It took Porsche the better part of a decade to complete the inimitable 959: twin-turbo, all-wheel drive and unbelievably fast. But the company had been beaten to the punch, by a lone Finnish man with a very yellow 911, 4WD and as quick as an F1 car.
This is Matti Alamäki’s Porsche rallycross car. It won the 1985 European Rallycross Championship, but that’s not why you love it. You love it because it made 760 horsepower out of its twin-turbo 3.2 liter flat six, and was as quick as an F1 car of its day thanks to a 4WD system.
I’m not exaggerating. Finnish auto magazine Tekniikan Maailma tested the outright acceleration of Alamäki’s car in 1984 and had it run 0-62 mph in 3.12 seconds. A scan of that test can be found here.

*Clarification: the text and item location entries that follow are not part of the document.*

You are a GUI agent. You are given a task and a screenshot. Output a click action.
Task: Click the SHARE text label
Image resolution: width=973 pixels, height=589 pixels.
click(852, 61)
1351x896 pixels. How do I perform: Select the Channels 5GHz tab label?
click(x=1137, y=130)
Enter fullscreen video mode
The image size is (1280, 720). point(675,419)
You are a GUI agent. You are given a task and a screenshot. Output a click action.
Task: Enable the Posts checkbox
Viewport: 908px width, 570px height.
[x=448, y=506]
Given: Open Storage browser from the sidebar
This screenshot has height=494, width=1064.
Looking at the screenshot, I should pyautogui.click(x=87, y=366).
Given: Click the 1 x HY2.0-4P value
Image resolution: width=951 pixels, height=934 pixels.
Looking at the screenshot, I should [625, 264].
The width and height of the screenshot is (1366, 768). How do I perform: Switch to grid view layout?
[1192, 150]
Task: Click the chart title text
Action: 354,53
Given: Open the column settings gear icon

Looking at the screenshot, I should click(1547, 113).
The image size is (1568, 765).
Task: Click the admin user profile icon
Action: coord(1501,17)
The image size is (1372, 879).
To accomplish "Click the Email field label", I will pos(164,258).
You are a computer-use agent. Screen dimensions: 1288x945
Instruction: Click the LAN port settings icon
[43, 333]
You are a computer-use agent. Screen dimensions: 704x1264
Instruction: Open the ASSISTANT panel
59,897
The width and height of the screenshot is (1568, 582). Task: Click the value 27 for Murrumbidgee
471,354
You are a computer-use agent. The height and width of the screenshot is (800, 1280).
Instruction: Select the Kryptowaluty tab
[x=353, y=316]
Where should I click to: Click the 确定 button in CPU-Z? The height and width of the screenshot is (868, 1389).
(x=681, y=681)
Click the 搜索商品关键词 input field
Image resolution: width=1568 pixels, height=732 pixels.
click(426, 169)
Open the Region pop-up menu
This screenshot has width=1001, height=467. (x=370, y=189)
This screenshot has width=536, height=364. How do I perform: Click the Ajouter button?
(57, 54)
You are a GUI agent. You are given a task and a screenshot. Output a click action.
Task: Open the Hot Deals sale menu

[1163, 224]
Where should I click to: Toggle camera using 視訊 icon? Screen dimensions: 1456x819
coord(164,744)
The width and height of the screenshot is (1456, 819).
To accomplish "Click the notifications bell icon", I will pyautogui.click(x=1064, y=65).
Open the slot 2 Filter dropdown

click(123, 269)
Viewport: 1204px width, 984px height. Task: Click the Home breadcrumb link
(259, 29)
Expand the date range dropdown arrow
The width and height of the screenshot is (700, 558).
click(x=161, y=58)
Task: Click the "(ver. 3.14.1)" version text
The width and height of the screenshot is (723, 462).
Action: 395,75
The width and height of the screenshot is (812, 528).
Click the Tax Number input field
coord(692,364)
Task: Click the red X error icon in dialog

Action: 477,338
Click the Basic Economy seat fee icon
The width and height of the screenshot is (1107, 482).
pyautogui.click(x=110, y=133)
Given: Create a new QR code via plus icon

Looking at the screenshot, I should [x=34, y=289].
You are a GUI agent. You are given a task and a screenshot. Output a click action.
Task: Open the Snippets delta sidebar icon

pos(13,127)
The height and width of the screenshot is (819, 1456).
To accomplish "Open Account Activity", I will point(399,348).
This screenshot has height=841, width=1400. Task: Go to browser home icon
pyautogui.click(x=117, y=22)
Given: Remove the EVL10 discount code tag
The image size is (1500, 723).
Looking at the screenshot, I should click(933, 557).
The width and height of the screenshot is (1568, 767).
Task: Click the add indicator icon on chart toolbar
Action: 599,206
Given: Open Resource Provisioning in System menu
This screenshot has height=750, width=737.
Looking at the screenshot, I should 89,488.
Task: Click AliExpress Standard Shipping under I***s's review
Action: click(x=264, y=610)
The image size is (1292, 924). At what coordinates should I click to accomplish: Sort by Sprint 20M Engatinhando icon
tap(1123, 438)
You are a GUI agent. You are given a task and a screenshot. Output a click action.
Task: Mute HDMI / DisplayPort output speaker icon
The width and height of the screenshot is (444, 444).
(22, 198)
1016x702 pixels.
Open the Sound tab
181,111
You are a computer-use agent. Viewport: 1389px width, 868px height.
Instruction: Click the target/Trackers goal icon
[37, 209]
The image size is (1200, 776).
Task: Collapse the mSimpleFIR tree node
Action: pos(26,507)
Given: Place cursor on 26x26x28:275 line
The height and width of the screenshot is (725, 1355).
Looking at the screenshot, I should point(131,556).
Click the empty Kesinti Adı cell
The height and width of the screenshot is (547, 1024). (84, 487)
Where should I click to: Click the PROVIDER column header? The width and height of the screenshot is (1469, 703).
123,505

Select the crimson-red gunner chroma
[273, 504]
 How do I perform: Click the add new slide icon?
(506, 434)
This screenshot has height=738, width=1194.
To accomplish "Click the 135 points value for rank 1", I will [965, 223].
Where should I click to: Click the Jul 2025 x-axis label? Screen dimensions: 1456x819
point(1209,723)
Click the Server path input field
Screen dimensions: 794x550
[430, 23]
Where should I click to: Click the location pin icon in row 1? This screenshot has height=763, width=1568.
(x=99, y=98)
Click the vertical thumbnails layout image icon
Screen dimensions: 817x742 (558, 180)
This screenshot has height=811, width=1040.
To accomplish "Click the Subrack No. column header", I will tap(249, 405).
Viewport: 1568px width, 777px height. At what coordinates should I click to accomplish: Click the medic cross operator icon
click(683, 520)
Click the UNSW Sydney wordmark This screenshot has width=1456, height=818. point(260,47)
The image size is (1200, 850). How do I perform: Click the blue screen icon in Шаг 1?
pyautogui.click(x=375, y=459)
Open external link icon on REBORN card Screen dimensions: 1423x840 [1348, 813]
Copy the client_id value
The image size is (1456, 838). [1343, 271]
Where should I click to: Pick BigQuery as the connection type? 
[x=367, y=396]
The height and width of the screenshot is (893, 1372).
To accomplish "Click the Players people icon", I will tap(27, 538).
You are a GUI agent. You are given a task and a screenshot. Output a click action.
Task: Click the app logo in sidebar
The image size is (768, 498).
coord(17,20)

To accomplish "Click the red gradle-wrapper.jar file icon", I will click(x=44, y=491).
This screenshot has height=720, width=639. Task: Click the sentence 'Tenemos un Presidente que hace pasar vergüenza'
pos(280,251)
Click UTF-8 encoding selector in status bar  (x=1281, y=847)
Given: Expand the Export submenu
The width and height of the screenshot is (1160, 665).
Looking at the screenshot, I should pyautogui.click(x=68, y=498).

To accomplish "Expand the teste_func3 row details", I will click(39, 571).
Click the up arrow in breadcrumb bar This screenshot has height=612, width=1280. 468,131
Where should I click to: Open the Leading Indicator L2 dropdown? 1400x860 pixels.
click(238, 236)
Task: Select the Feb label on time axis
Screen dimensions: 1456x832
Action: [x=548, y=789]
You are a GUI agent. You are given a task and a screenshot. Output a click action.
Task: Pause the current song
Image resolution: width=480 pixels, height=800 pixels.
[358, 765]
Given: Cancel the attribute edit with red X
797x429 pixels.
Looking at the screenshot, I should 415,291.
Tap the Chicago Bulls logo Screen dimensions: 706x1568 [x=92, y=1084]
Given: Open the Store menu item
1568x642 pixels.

An Arrows F1 car, using BMW’s legendary thousand-horsepower turbo engine, only squeaked to 62 in 3.1, from another test Sport Auto reportedly conducted.
Watch the car absolutely rocket off the line in the wet, and you’ll believe everything about its acceleration figures.
A rule change for 1984 in European rallycross meant that teams were allowed to modify the “chassis structure and the power transmission,” as my cobbled-together Google translation of Finnish explains. That’s what allowed Alamäki to fit Audi four-wheel-drive gear to his car and give it its traction advantage. The springs and front driveshafts are Audi, the differential is supposedly from a BMW 320, per Tekniikan Maailma.
Alamäki also put some kind of freewheel on the front end, though how that worked is beyond my technical comprehension.
That engine ran two KKK turbos and was supposedly out of a Porsche 935 that raced in the Deutsche Rennsport Meisterschaft, the predecessor to today’s DTM. That period was one of massive turbocharging, so the output is far from unbelievable.
One poster on a Finnish Porsche forum claimed to have known the car in period, and thanks to the struggles of Google translating Finnish, his description of the car is lovely: “the car ate just two liters of fuel per kilometer and the sound on the equipment was enough. When fleeing a vulture, the fleets could have shaved sausages.”
There are also rumors that Porsche came looking at the car while working on its own 959, but I haven’t found anything to support that, either.
Alamäki eventually switched to running a Lancia Delta S4 once all of Group B rally’s cars got banned from stage competition and filtered down to rallycross. Watch how the Porsche runs in a 1986 arena competition and you’ll see how much more advanced even the now-rough Group B cars look in comparison.
Still, I can’t help but adore this rough but wonderful 911, a homebrew special the likes of which are rarely seen.